Abstract

Objectives: Determine the safety of ambulatory oropharyngeal surgery in adults with obstructive sleep apnea. Methods: Retrospective cohort study. Relevant data were collected from patients aged 18+ years with obstructive sleep apnea (OSA) receiving head and neck airway surgery between September 1, 2005, and September 15, 2012. Results: Out of 315 patients with complete data, 243 (77.14%) were managed as inpatients and 72 (22.86%) in an ambulatory manner. The mean Apnea/Hypopnea Index (AHI) for the inpatient and ambulatory groups were 35.99 and 18.43, respectively ( P < .00).

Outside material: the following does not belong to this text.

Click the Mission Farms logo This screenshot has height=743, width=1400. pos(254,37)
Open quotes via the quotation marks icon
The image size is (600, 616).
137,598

The mean body mass index (BMI) for the inpatient and ambulatory groups was 34.12 and 30.79, respectively ( P < .0002). When calculating the incident risk ratio of changes in AHI or BMI, AHI exhibited a significantly increased contribution. There were no complications in the ambulatory cohort. Conclusions: When evaluating body habitus and polysomnographic data, OSA patients who underwent oropharyngeal procedures and were discharged on the same day were significantly different than those who were admitted to the hospital. It appears from this data that patients with mild-moderate sleep apnea, even for patients with mild obesity, are safe to have these procedures performed in an ambulatory setting. This data could potentially assist practitioners in determining which procedures could be safely planned for an ambulatory setting and therefore decrease health care expenditures and patient inconvenience while maintaining patient safety. Future studies investigating what, if any, inpatient interventions were provided for those patients that were admitted to the hospital could potentially further expand the group of patient who could be safely managed in an ambulatory setting.